Lorsque Brennen a fait irruption dans son bureau pour l'amener à Caesar, il n'a pas réfléchi, il a juste agi. Il était dans le moment, comme lorsqu'il travaillait aux urgences, pour le bien immédiat de son patient. Ce n'est que plus tard que la gravité de la situation l'avait frappé. Et sa première envie avait été d'en parler à la jolie blonde.

Sauf que voilà, elle n'était pas passée le voir ce soir-là. Ni le jour suivant. Ni celui d'après. Elle n'était même jamais revenue au lycée depuis.

D'abord, il s'était inquiété, se demandant s'il n'était pas arrivé quelque chose à la jeune femme pour qu'elle ne donne plus signe de vie de la sorte. Il aurait compris que, suite au départ de son colocataire de son poste de remplaçant, elle ait moins l'occasion de se rendre sur les lieux. Mais dans ce cas, elle aurait quand même gardé le contact avec lui, non ?

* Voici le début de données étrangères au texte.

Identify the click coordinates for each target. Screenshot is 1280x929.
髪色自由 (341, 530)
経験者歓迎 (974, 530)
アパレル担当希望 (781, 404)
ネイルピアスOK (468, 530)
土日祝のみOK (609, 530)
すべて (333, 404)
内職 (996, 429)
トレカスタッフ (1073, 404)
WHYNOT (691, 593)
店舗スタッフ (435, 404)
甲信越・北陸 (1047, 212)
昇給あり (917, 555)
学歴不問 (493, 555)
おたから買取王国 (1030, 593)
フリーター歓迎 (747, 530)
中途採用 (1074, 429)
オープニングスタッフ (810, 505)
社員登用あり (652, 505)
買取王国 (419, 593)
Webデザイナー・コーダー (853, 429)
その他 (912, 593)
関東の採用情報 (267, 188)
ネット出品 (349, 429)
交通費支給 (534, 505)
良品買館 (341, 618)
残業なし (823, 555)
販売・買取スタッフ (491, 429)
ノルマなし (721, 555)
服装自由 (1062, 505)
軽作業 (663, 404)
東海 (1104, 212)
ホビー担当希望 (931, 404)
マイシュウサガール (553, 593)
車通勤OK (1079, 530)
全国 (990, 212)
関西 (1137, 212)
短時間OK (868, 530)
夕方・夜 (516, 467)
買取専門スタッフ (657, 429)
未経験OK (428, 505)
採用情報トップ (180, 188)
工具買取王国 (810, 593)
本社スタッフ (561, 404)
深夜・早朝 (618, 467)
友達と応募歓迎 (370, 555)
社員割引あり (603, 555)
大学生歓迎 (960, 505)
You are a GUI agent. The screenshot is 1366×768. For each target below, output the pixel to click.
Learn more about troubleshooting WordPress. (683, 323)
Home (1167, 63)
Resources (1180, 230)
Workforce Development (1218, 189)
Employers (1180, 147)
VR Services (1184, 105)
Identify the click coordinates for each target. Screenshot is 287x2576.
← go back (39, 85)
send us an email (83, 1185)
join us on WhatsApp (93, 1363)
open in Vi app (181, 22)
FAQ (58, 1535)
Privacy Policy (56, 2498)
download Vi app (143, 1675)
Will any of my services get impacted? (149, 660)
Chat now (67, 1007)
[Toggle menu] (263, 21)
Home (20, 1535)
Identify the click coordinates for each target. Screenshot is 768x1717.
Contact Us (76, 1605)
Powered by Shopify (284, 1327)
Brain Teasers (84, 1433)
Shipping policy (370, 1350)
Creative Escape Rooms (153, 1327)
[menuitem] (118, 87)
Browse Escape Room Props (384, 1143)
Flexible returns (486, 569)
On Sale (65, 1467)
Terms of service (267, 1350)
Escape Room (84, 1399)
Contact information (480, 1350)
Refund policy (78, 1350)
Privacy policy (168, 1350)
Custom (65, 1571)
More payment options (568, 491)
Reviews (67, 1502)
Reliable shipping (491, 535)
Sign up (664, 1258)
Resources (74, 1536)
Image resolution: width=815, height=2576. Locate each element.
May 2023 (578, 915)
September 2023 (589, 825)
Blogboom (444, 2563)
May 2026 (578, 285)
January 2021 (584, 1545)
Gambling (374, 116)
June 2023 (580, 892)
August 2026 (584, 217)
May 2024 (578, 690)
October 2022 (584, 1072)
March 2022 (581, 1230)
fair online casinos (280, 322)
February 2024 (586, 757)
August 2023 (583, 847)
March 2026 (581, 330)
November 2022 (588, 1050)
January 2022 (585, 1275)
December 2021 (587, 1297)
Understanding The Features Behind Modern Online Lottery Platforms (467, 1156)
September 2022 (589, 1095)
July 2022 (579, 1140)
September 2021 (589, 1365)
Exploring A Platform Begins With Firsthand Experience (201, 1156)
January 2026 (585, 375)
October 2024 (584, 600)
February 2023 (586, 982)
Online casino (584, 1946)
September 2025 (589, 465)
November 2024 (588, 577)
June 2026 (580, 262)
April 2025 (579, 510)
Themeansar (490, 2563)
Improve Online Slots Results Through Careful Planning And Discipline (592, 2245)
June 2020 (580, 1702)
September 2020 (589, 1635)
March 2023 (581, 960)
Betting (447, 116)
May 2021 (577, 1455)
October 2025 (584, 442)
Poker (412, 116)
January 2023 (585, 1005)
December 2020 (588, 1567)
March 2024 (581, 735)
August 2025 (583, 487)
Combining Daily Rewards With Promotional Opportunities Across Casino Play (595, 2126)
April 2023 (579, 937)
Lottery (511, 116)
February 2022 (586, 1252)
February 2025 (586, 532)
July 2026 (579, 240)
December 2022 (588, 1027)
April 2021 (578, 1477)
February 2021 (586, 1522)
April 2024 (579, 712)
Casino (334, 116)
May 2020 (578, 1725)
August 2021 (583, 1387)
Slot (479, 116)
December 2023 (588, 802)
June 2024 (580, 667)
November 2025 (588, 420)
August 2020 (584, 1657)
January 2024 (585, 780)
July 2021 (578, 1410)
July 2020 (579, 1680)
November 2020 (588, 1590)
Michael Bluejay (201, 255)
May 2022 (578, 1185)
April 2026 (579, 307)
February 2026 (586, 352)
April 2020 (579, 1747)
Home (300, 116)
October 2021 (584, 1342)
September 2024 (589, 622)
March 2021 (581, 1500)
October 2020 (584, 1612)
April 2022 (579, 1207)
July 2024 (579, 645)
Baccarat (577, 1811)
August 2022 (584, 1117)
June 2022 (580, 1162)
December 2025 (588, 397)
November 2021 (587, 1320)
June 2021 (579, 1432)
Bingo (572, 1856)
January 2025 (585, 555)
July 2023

Finalement, le trentagénaire s'était rendu à l'évidence qu'elle l'avait quitté, tout simplement, sans même un au revoir. Il s'y était résigné sous le coup de la honte, en se rendant compte qu'il n'avait aucun moyen de la joindre, et qu'il n'était jamais allé chez elle, pas plus qu'elle n'était venue chez lui d'ailleurs. Ils ont fait des choses ensemble qui le font encore rougir rien que d'y songer, et elle n'est même pas dans son répertoire. Comment est-ce qu'il s'est seulement retrouvé dans une situation aussi scandaleuse ? Ce n'est vraiment pas son genre. Mais elle a bouleversé toutes ses habitudes. Et elle a fait ça avec tant de facilité qu'il n'arrive pas à comprendre que ce soit aussi difficile pour lui de revenir en arrière. C'est pourtant bien ce qui se produit. Il est distrait, maussade. Sa performance n'en pâtit pas, mais c'est tout juste.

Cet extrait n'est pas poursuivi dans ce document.